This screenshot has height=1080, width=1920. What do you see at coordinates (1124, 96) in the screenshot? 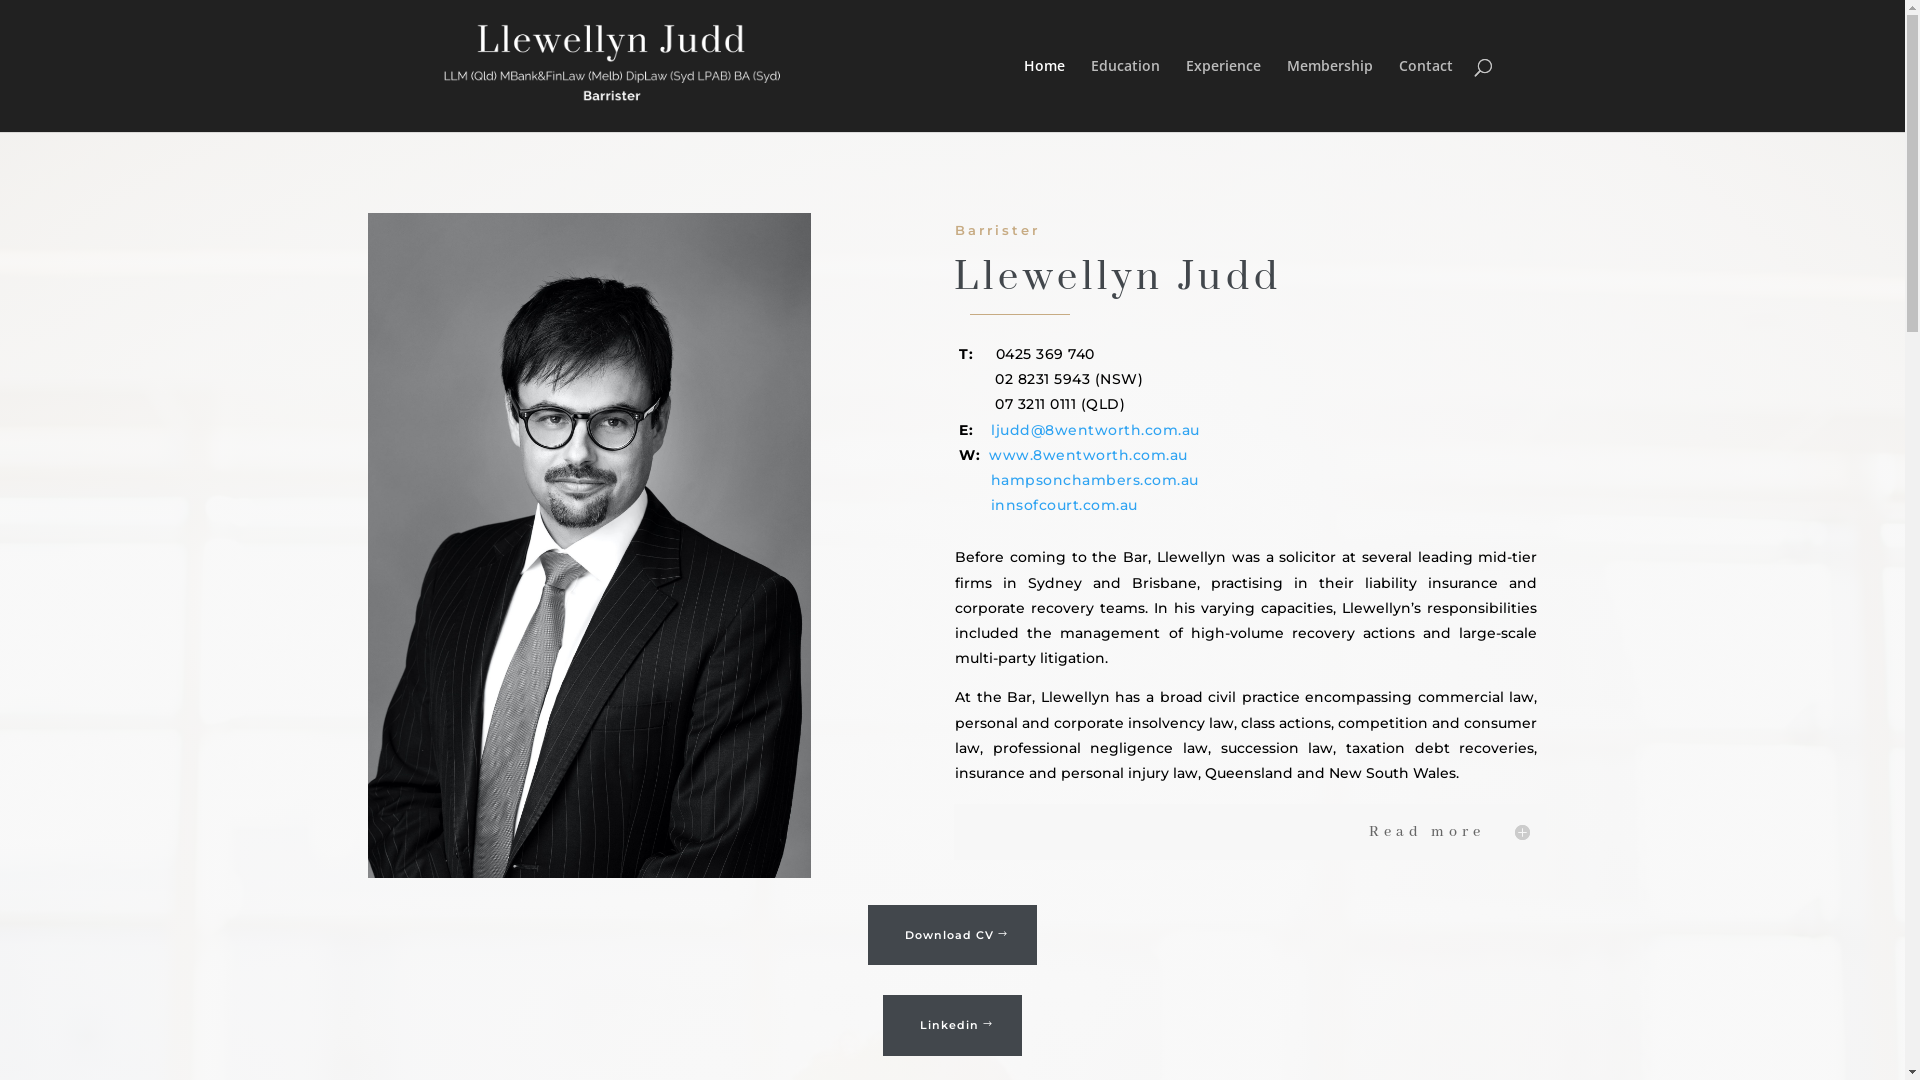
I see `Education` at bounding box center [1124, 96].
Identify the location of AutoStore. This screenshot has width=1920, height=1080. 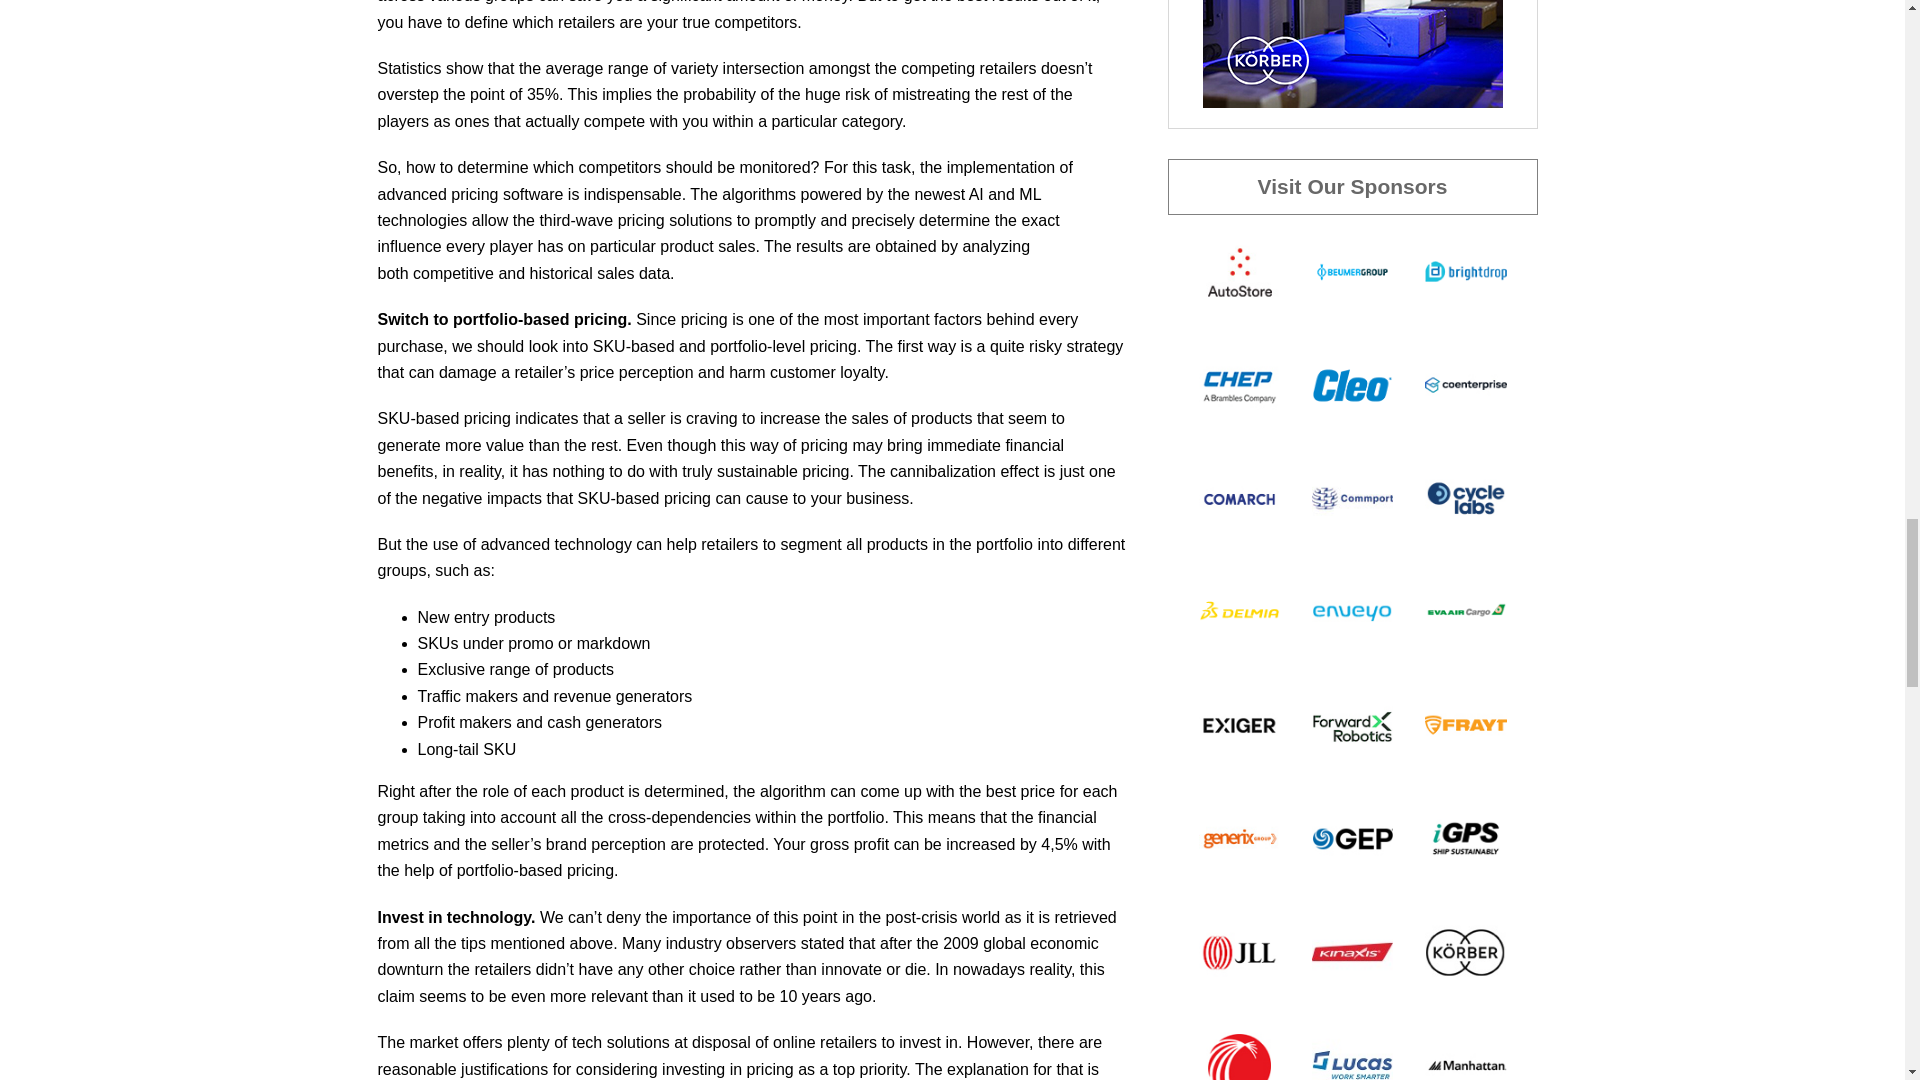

━━━━━━━━

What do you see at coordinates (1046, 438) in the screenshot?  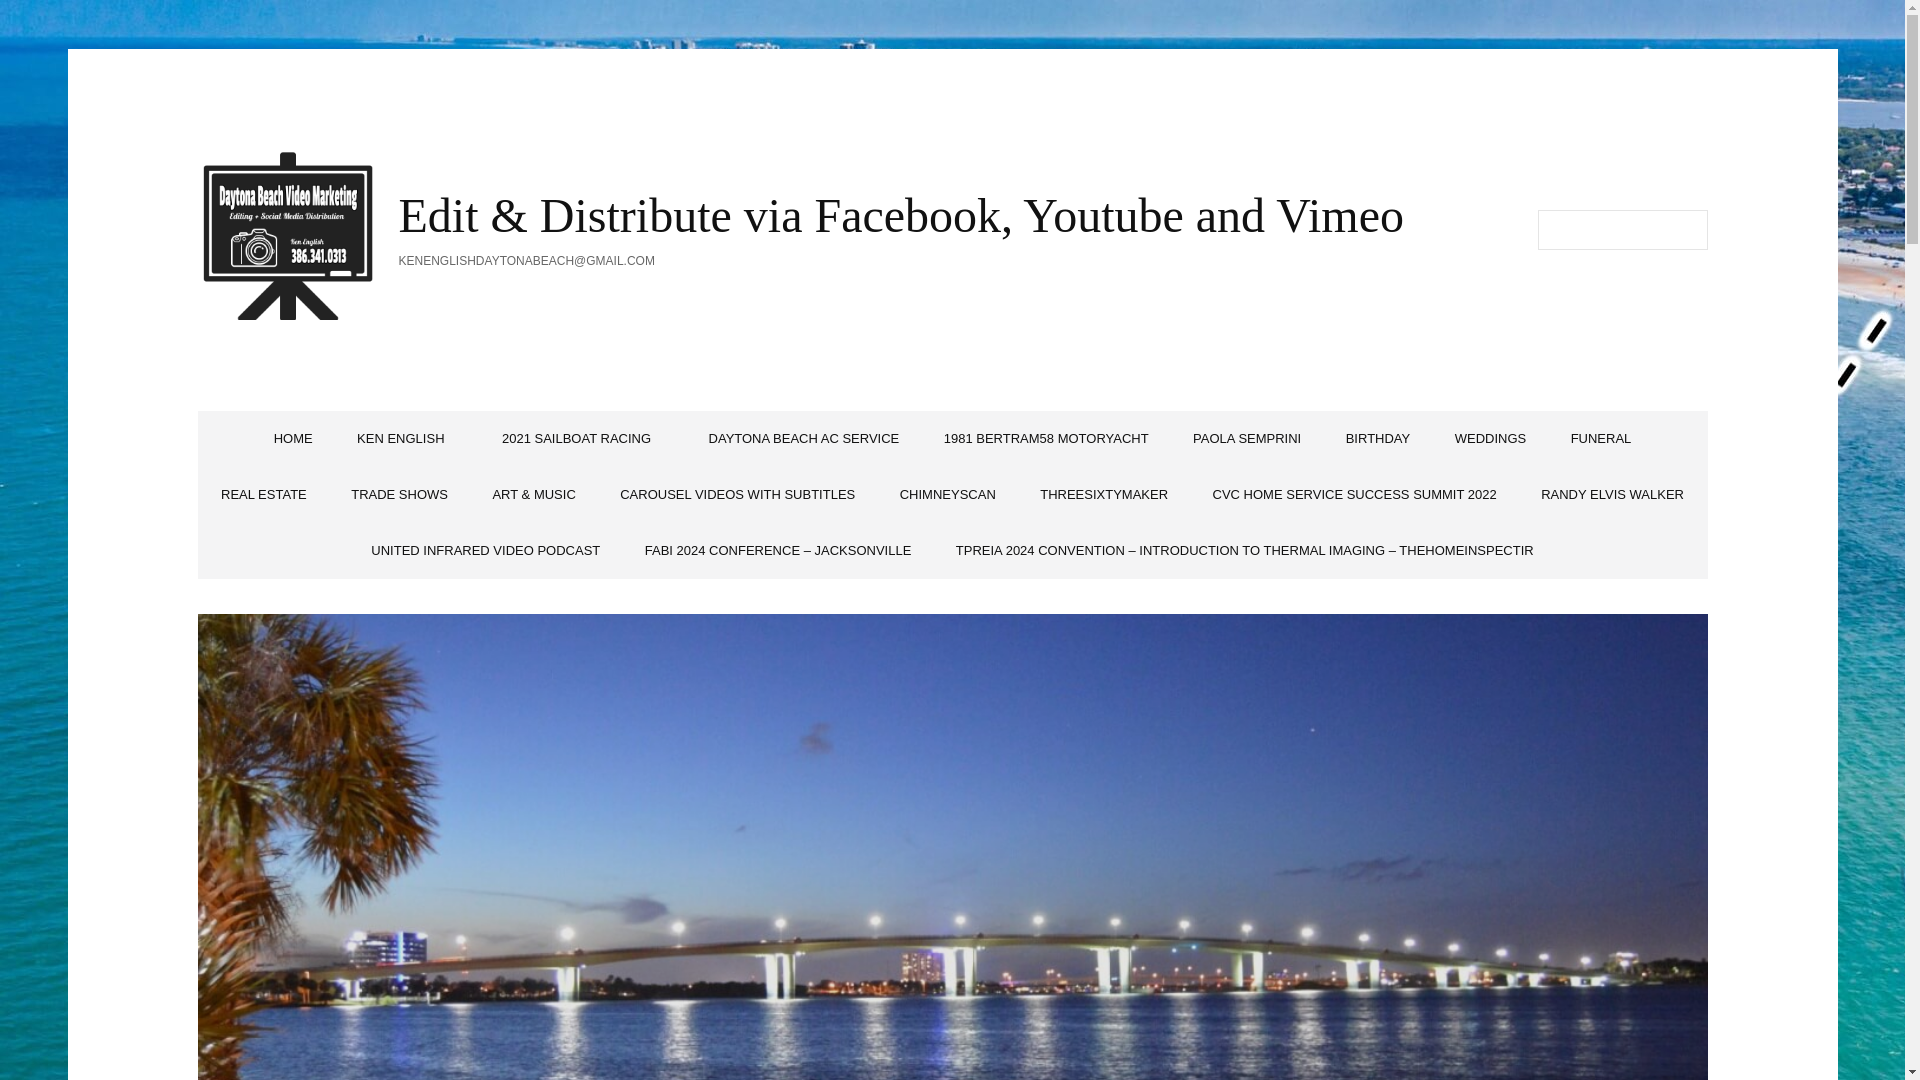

━━━━━━━━

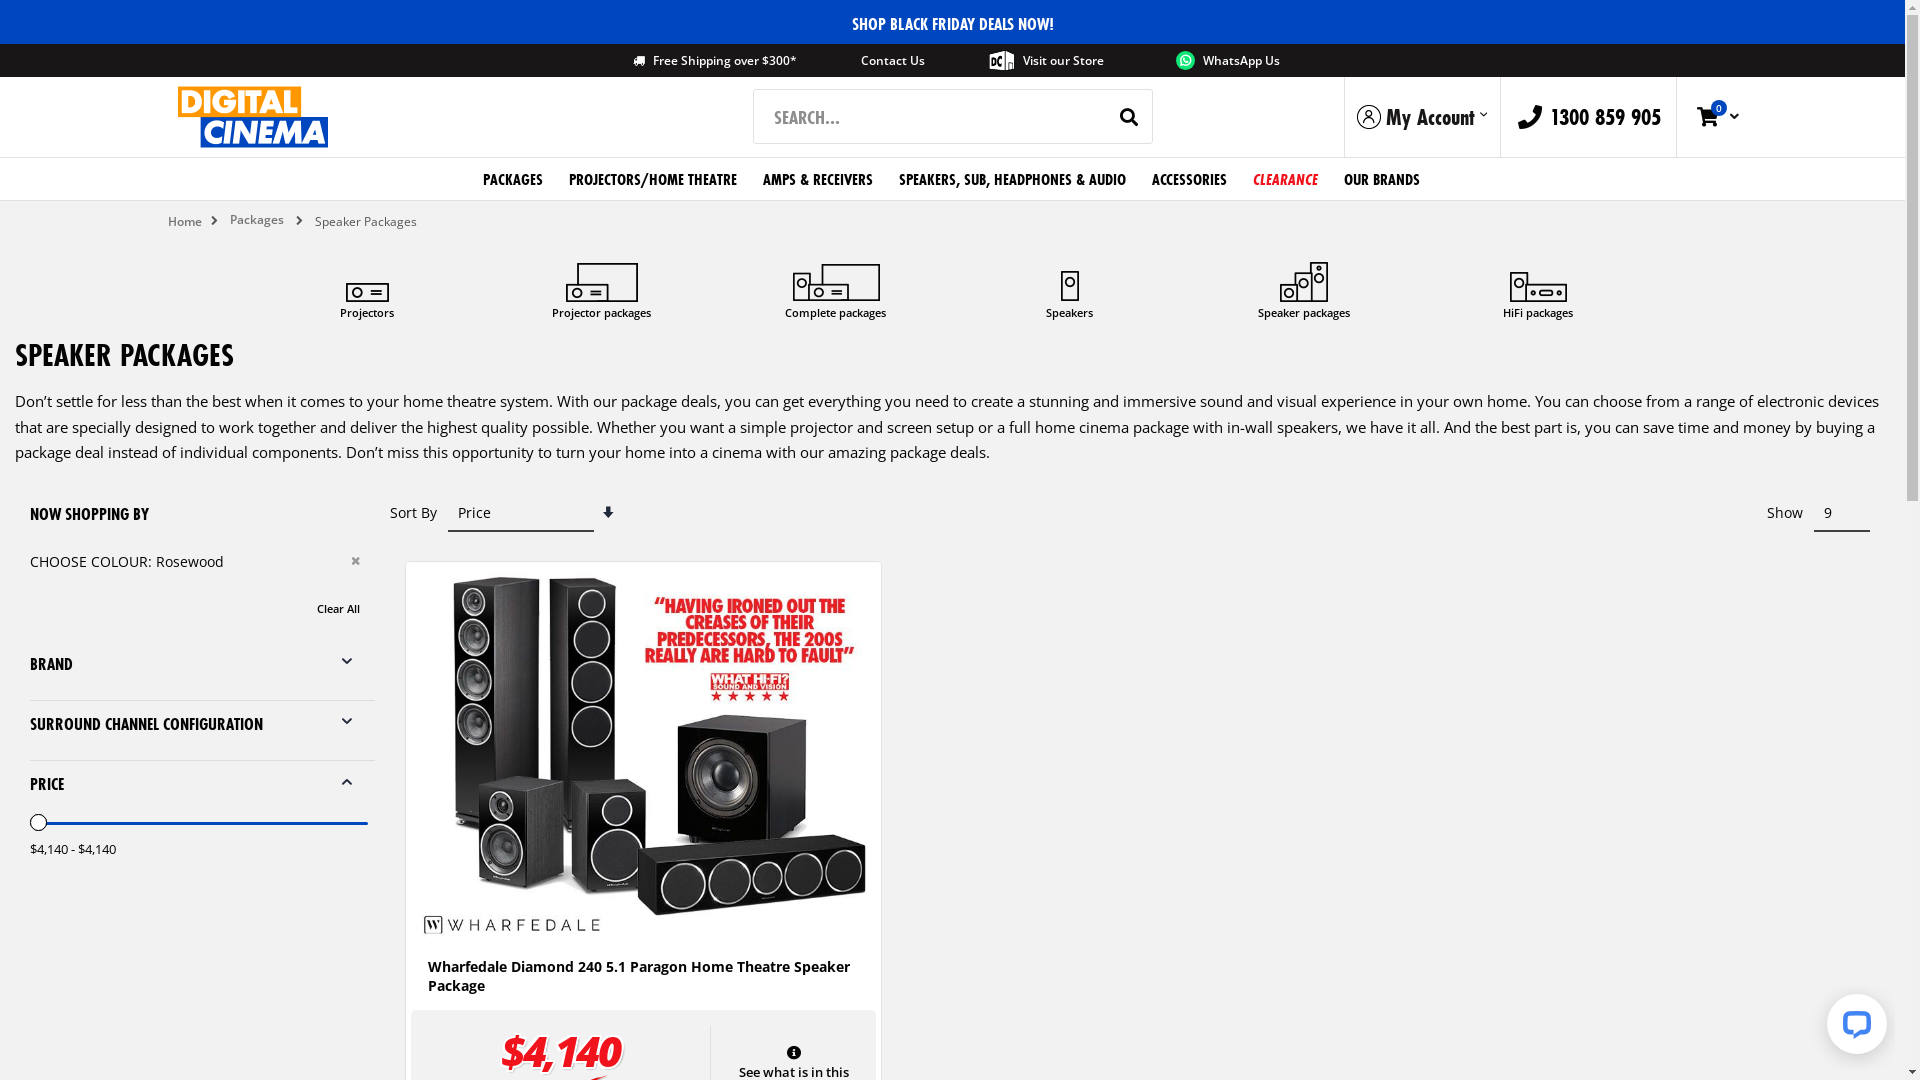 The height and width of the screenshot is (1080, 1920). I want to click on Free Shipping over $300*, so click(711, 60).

━━━━━━━━

### Exercise description
Reproduce verbatim the lines of the material between the line containing "This screenshot has height=1080, width=1920." and the line containing "Identify the location", both inclusive. Omit the pictures from the output.

### Answer to this task
This screenshot has height=1080, width=1920. What do you see at coordinates (1124, 96) in the screenshot? 
I see `Education` at bounding box center [1124, 96].
Identify the location of AutoStore. This screenshot has width=1920, height=1080. 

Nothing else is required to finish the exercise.